Intact Protein Profiling of Chlorobium tepidum by Capillary Isoelectric Focusing, Reversed-Phase Liquid Chromatography, and Mass Spectrometry
journal contributionposted on 15.09.2007, 00:00 by Feng Zhou, Thomas E. Hanson, Murray V. Johnston
Capillary isoelectric focusing (CIEF) coupled with reversed-phase liquid chromatography (RPLC) and electrospray ionization (ESI) mass spectrometry (MS) is shown to provide a liquid-based alternative to 2D-PAGE for intact protein profiling.
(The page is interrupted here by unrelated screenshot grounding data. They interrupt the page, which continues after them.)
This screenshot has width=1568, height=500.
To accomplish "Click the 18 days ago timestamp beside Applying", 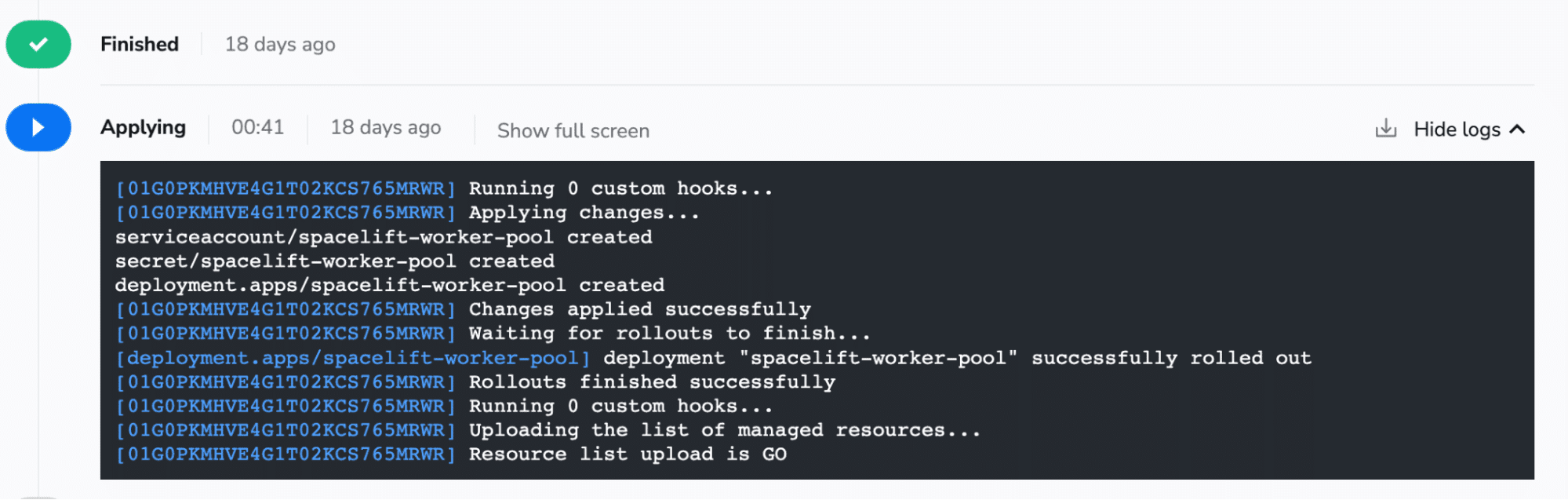I will pyautogui.click(x=386, y=127).
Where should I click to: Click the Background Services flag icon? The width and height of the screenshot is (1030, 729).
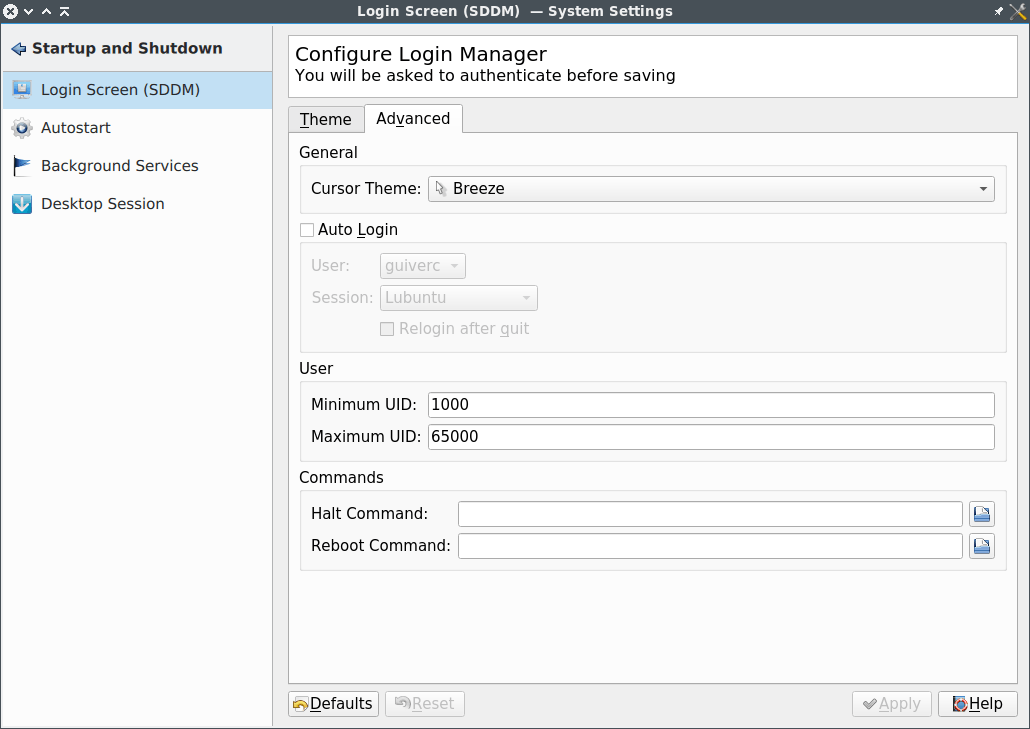[x=22, y=166]
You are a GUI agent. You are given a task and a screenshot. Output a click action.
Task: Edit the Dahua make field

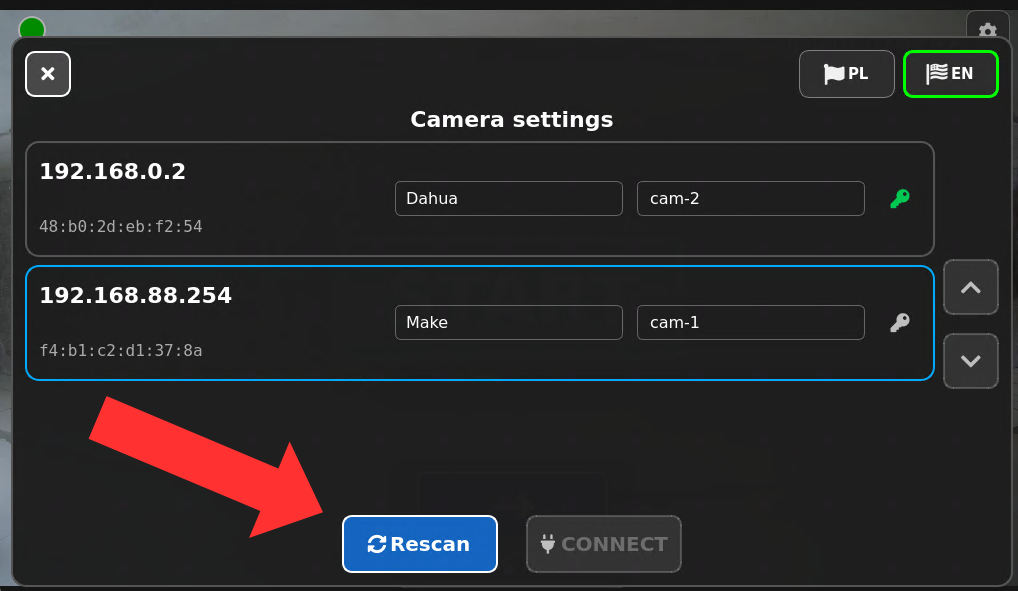coord(509,198)
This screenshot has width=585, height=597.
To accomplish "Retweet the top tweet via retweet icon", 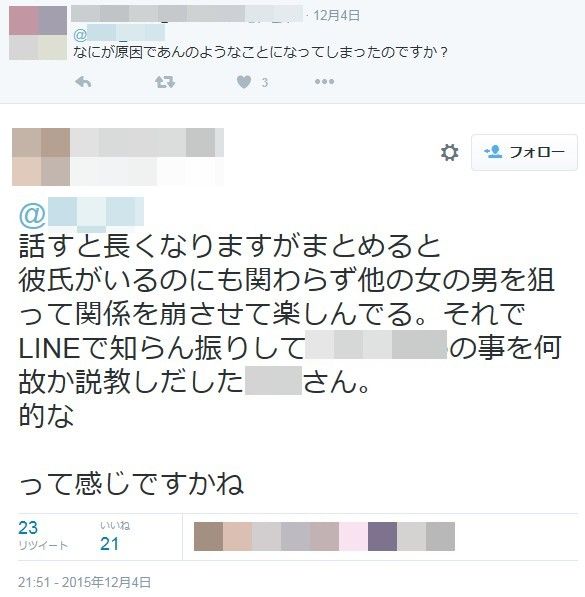I will pos(165,82).
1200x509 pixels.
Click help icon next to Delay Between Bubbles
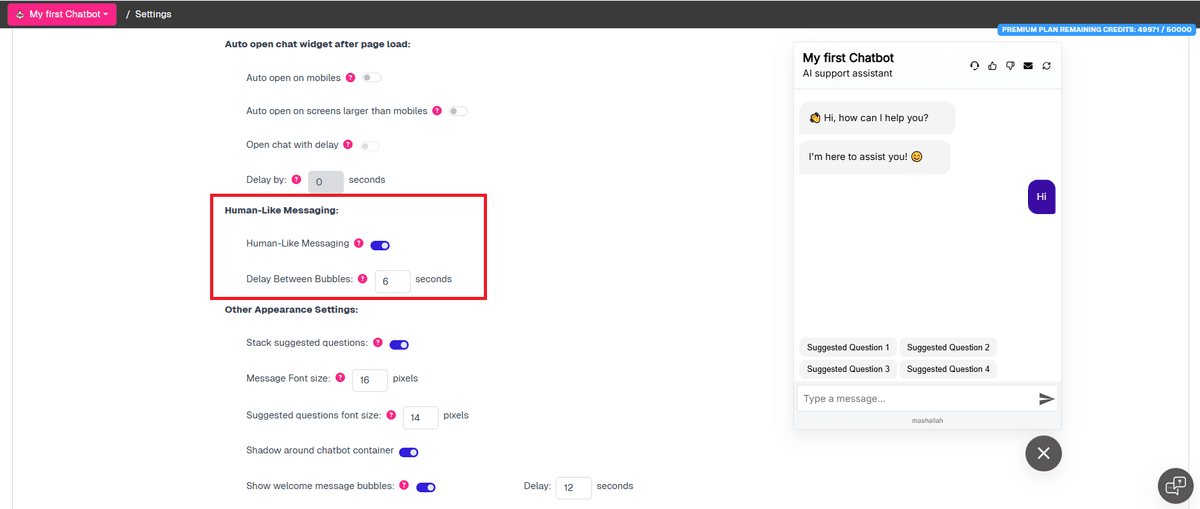point(363,279)
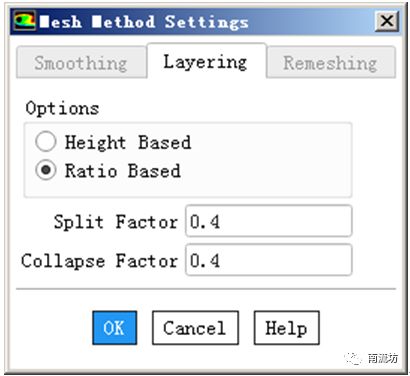Viewport: 410px width, 376px height.
Task: Click the Collapse Factor text label
Action: click(99, 261)
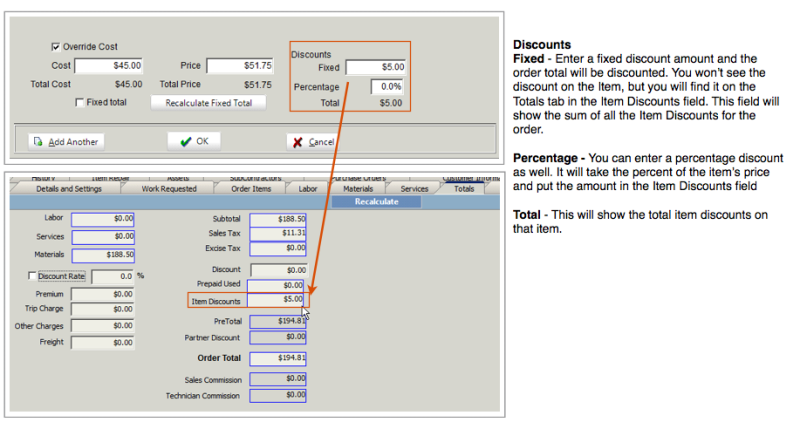The image size is (800, 429).
Task: Switch to the Totals tab
Action: pyautogui.click(x=463, y=189)
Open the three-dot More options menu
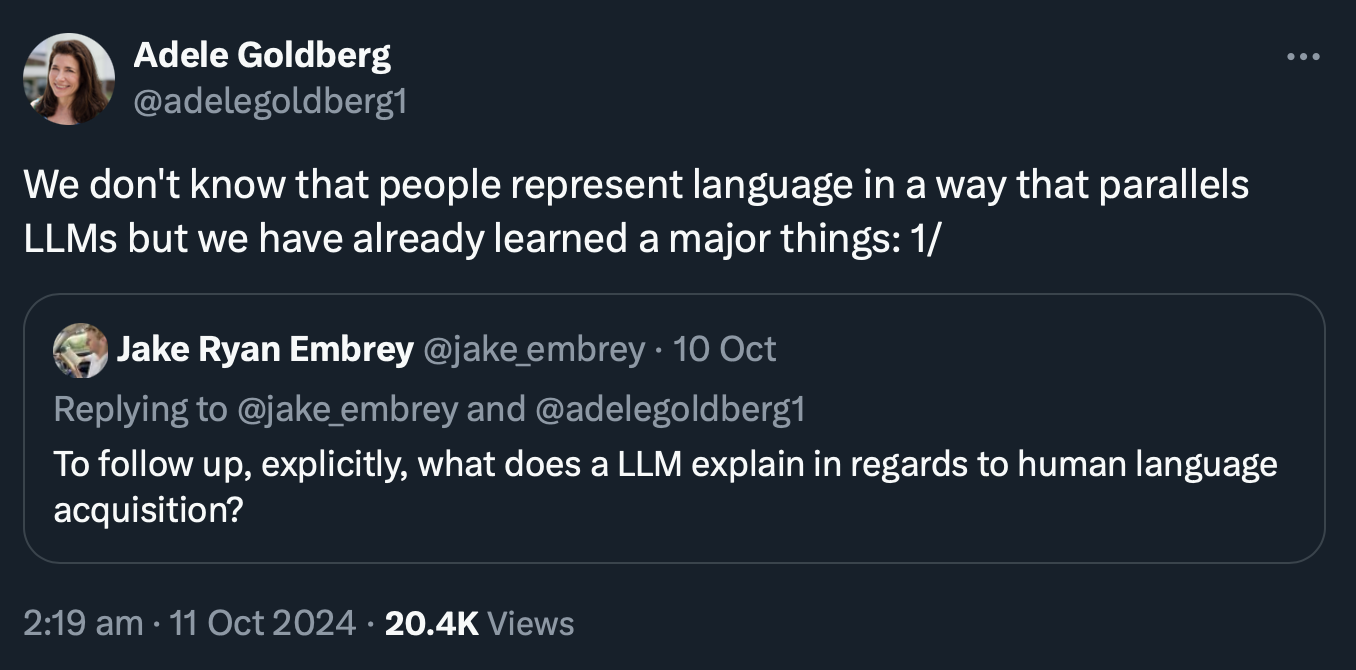Image resolution: width=1356 pixels, height=670 pixels. [x=1303, y=57]
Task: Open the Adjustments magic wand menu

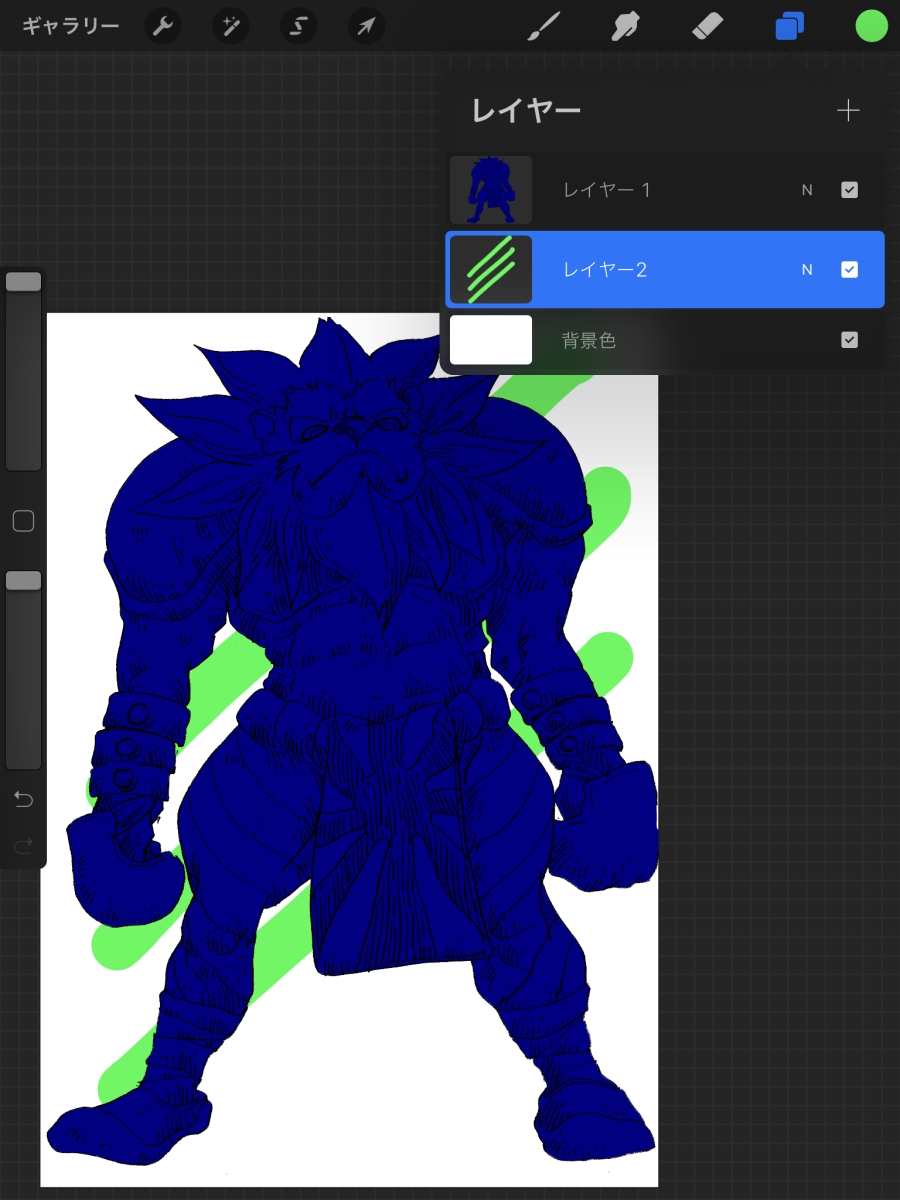Action: click(231, 26)
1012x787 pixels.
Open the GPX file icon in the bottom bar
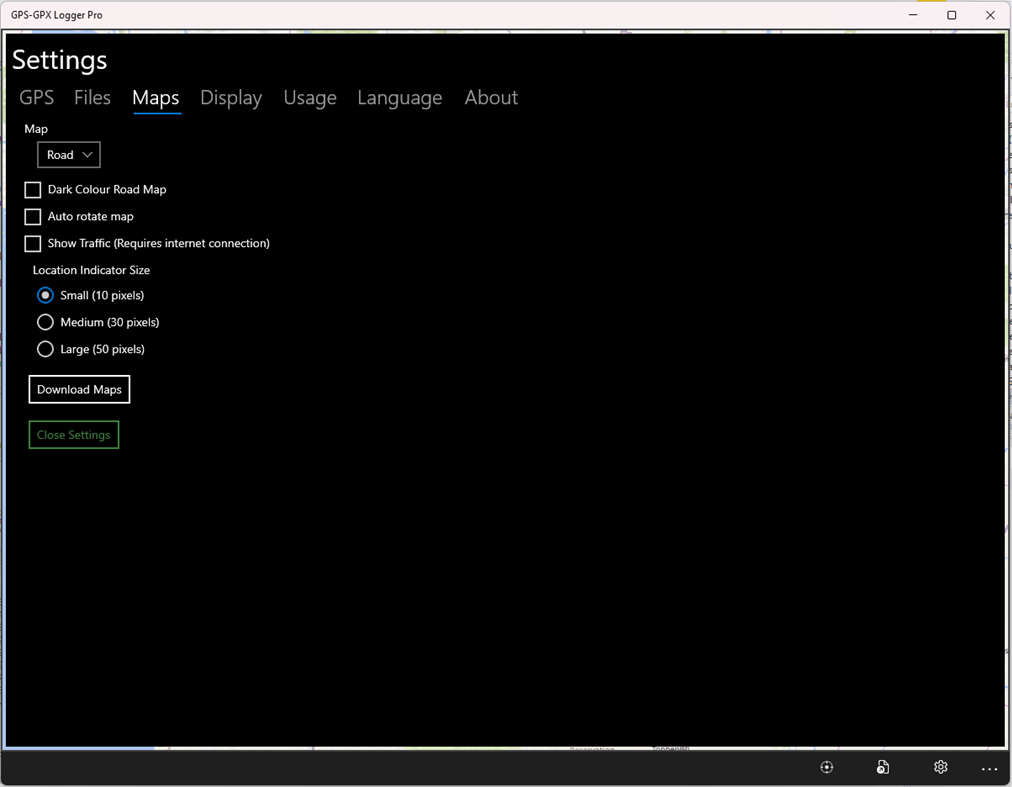pyautogui.click(x=882, y=766)
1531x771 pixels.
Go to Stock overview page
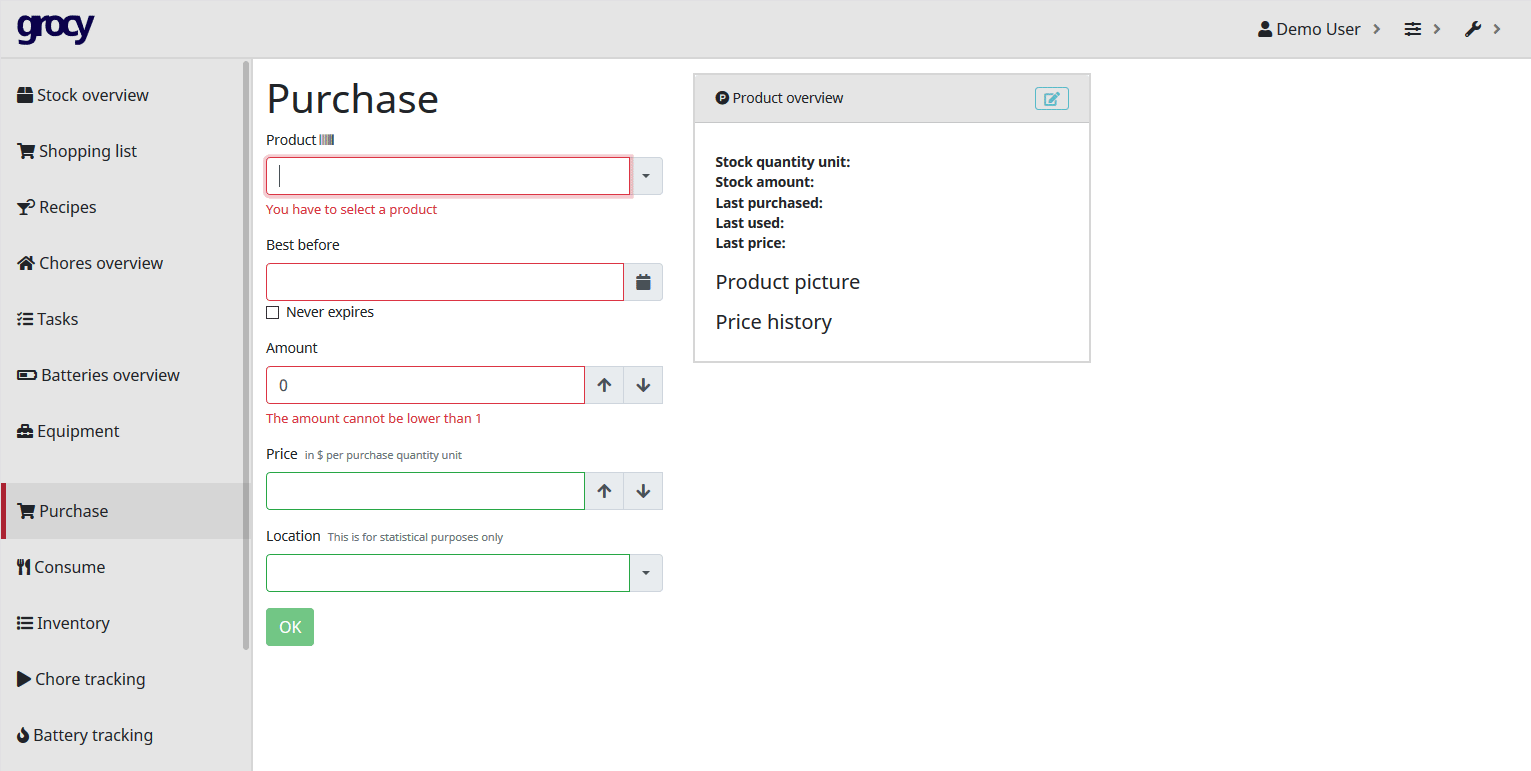coord(92,95)
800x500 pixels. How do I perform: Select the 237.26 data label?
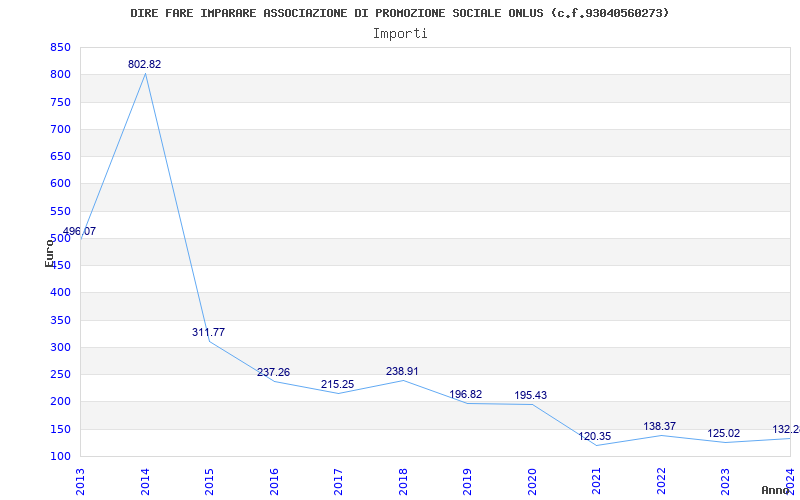pos(273,372)
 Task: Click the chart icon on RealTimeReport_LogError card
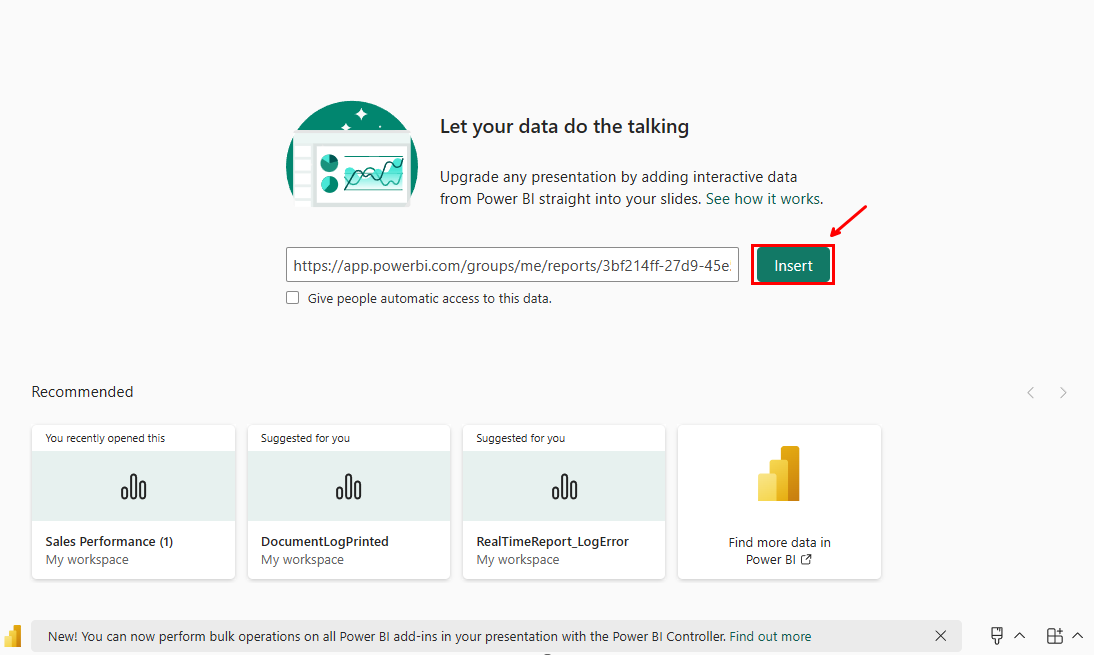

This combination exhibits high resolution, sensitivity and throughput for protein profiling based on pI vs MW. The CIEF-RPLC−MS system described here facilitates the use of IEF markers for internal calibration of pI. It also provides a high dynamic range as evidenced by the detection of 100 pg (3 fmol) of a test protein spiked into 1 μg of a complex protein mixture. About 1200 individual proteins/polypeptides were detected from lysates of the green sulfur bacterium Chlorobium tepidum in a single <8 h run. The pI vs MW profile obtained from CIEF-RPLC−MS compares favorably with theoretical data derived from the C. tepidum genome and experimental data obtained from 2D-PAGE.